I’d like to take this opportunity to discuss the past, present and future of the Pythonect Project.

Nearly 2 years ago I started working on Pythonect with the intention to help software developers to connect the dots and make mashup, rapid prototyping, and developing scalable distributed applications easy. Pythonect is a new, experimental, general-purpose dataflow programming language based on Python.
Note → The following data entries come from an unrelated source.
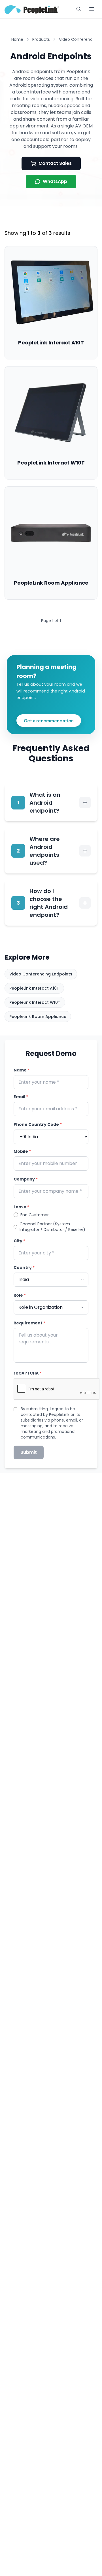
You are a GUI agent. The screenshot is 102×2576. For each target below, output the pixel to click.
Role (20, 1295)
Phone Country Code (38, 1124)
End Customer (34, 1215)
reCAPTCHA (27, 1373)
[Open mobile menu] (91, 9)
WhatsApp (55, 181)
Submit (28, 1452)
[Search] (79, 9)
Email (21, 1097)
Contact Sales (55, 163)
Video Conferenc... (77, 39)
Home (17, 39)
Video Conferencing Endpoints (40, 974)
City (19, 1241)
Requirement (29, 1323)
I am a (21, 1207)
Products (41, 39)
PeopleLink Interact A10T (34, 988)
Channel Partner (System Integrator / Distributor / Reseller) (52, 1226)
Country (24, 1267)
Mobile (22, 1151)
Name (21, 1070)
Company (26, 1179)
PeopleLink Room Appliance (37, 1016)
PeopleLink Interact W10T (34, 1002)
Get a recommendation (49, 720)
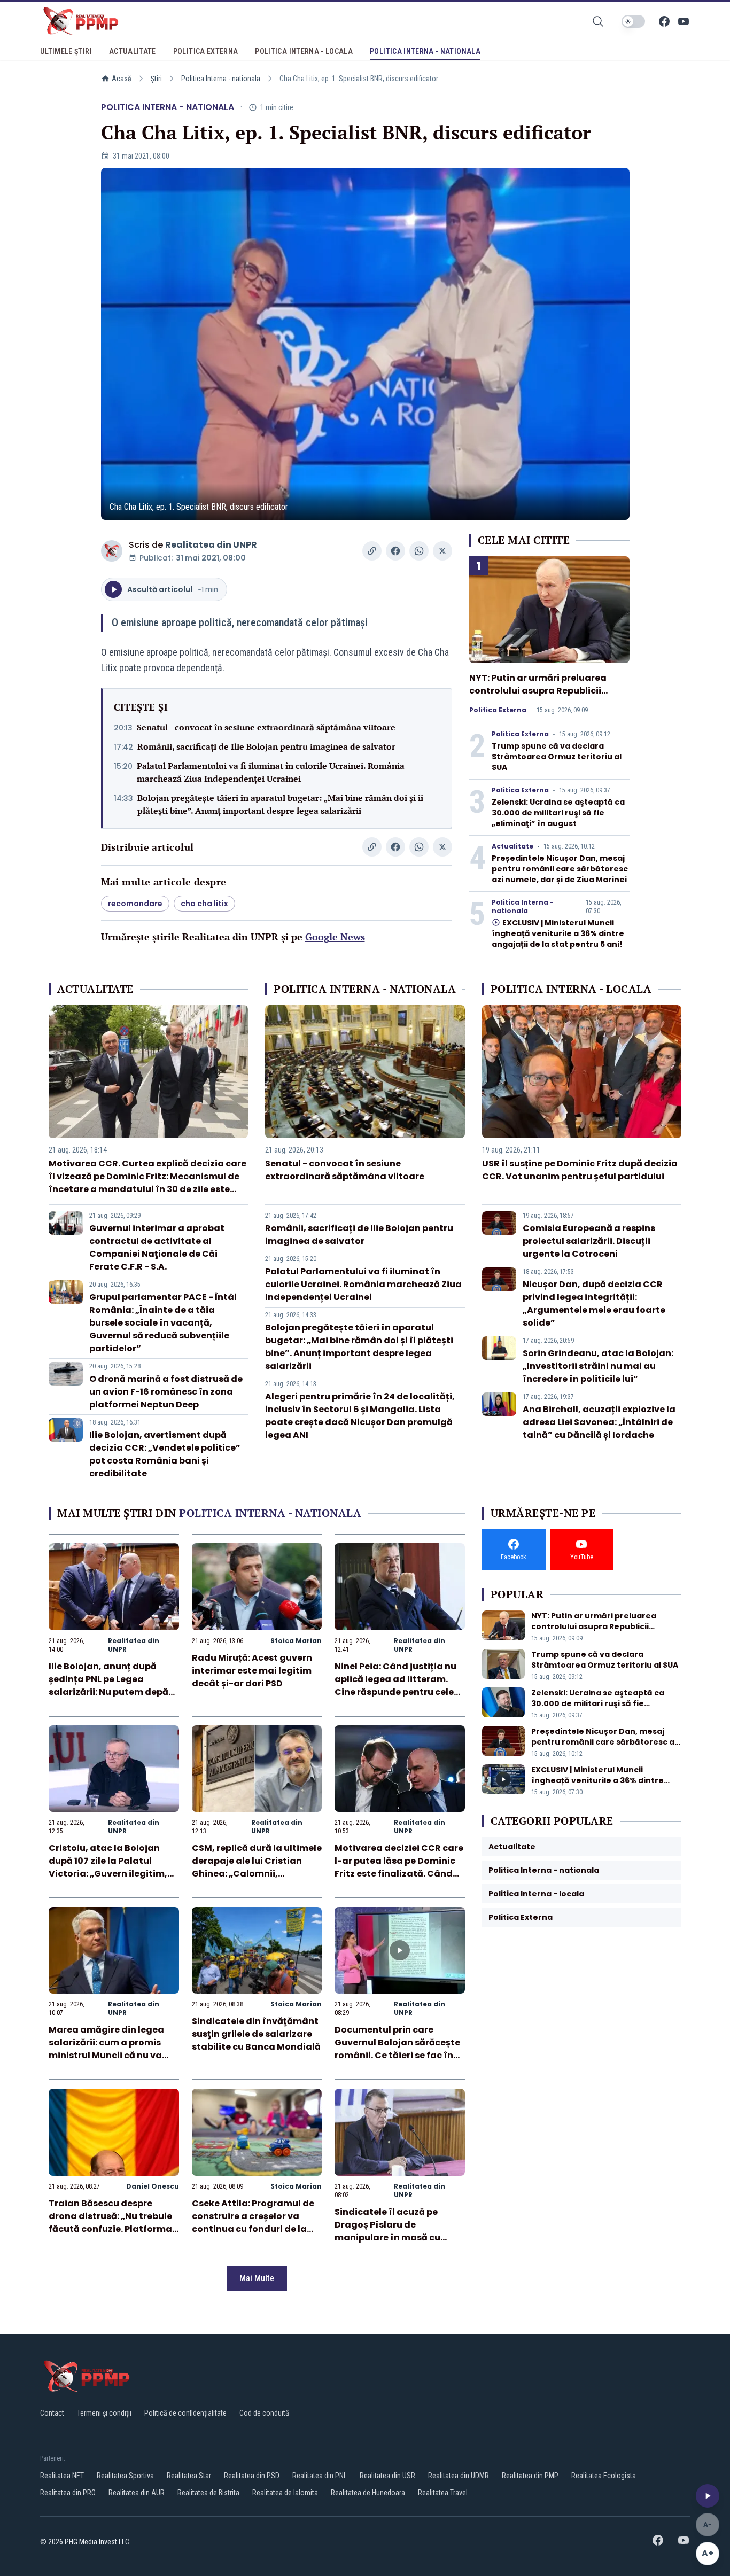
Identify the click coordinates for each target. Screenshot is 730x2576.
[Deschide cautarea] (598, 21)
It aims to combine the intuitive feel of shell scripting (and all of its perks like implicit parallelism) with the flexibility and agility of Python. Pythonect interpreter (and reference implementation) is a free and open source software written completely in Python, and is available under the BSD 3-Clause license.

Why Pythonect? Pythonect, being a dataflow programming language, treats data as something that originates from a source, flows through a number of processing components, and arrives at some final destination. As such, it is most suitable for creating applications that are themselves focused on the "flow" of data. Perhaps the most readily available example of a dataflow-oriented applications comes from the realm of real-time signal processing, e.g. a video signal processor which perhaps starts with a video input, modifies it through a number of processing components (video filters), and finally outputs it to a video display.
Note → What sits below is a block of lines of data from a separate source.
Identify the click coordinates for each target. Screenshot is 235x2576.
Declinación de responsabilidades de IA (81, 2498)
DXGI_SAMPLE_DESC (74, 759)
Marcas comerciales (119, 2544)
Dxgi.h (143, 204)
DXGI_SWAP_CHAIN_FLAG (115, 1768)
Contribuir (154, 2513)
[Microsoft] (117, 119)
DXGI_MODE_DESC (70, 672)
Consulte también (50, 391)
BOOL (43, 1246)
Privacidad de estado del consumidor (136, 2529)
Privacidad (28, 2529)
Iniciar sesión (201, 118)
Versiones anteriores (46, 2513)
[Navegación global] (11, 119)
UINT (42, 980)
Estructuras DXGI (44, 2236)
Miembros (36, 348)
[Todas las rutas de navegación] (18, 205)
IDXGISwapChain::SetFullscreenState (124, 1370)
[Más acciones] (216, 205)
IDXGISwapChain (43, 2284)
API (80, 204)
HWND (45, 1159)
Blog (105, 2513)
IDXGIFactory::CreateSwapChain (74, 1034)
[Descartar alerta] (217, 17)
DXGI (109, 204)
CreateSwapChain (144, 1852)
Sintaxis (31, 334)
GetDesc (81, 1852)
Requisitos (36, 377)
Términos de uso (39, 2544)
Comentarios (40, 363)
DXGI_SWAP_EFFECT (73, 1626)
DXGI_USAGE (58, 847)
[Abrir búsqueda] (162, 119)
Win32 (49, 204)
As with video, many applications can be expressed as a network of different components that are connected by a number of communication channels. The benefits, and perhaps the greatest incentives, of expressing an application this way is scalability and parallelism. The different components in the network can be maneuvered to create entirely unique dataflows without necessarily requiring the relationship to be hardcoded. Also, the design and concept of components make it easier to run on distributed systems and parallel processors.

Here is the canonical "Hello, world" example program in Pythonect:
"Hello, world" -> print
And here is the canonical "Hello, world" multi-threaded example program in Pythonect:
"Hello, world" -> [print, print]
Not to mention that you can go from multi-threaded to multi-processed as easy as:
"Hello, world" -> [print &, print &]
Or remotely call a procedure using XML-RPC:
"Hello, world" -> print@xmlrpc://localhost:8081
The language couldn't possibly be simpler...
Okay, so what's new you're asking? *I was wrong*, it can be simpler, and it is in Pythonect version 0.6 :-)
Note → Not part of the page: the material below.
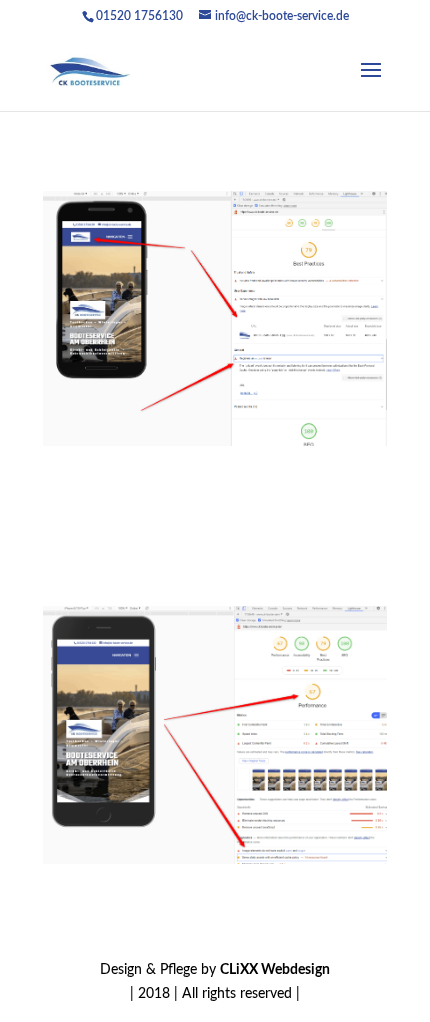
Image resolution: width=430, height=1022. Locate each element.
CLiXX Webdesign (275, 970)
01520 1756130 (139, 16)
In Pythonect 0.6.0 I have re-written the engine and some large parts of the backend. Pythonect is now using graph (NetworkX. DiGraph) as its data structure, and it's also supporting multiple file formats as an input. Currently, Pythonect (since version 0.6) supports 3 file formats:
  • *.P2Y (text-based scripting language aims to combine the quick and intuitive feel of shell scripting, with the power of Python)
  • *.DIA (visual programming language enabled by Dia)
  • *.VDX (visual programming language enabled by Microsoft Visio XML)
In other words:


is equal to:
"Hello, world" -> print
And vice versa. You can launch (almost) any graph/diagram editor and save a graph/diagram as *.VDX or *.DIA format and Pythonet will be able to parse and run it (even if it's gzipped!). Curious to see how a multi-threading/processing graph looks like? See below!


Yup, it's that simple. One node with two edges. The graph above is equal to:
"Hello, world" -> [print, print]
Which is the canonical "Hello, world" multi-threaded example program. Now, another issue that I have addressed in this release is the reduce functionally.
The famous reduce from big data. Let's say that we want to write a program that will add one to every integer input and eventually sum all the results:
[1,2,3] -> _ + 1 -> sum -> print
The above example won't work because Pythonect maps (think MapReduce) each iterable value to its own thread, so the sum function will actually receive 2, 3, 4 separately and not as a list. A workaround for this will be:
sum(`[1,2,3] -> _+1`) -> print
But with the new reduce functionally in Python 0.6, it is as easy as:
[1,2,3] -> _ + 1 -> sum(_!) -> print
By using the _! Identifier, the Pythonect interrupter will automatically join all the values (and threads/processes) into a single list and pass it to the Python function without any prerequisites. The same applies when using a graph:


is equal to:
[1,2,3] -> _ + 1 -> sum(_!) -> print
Now let's talk about the future of Pythonect. Here's a link to the TODO list, where you can find future directions. In a nutshell, more graphs, more Python implementation support, and more Service-oriented architecture (SOA).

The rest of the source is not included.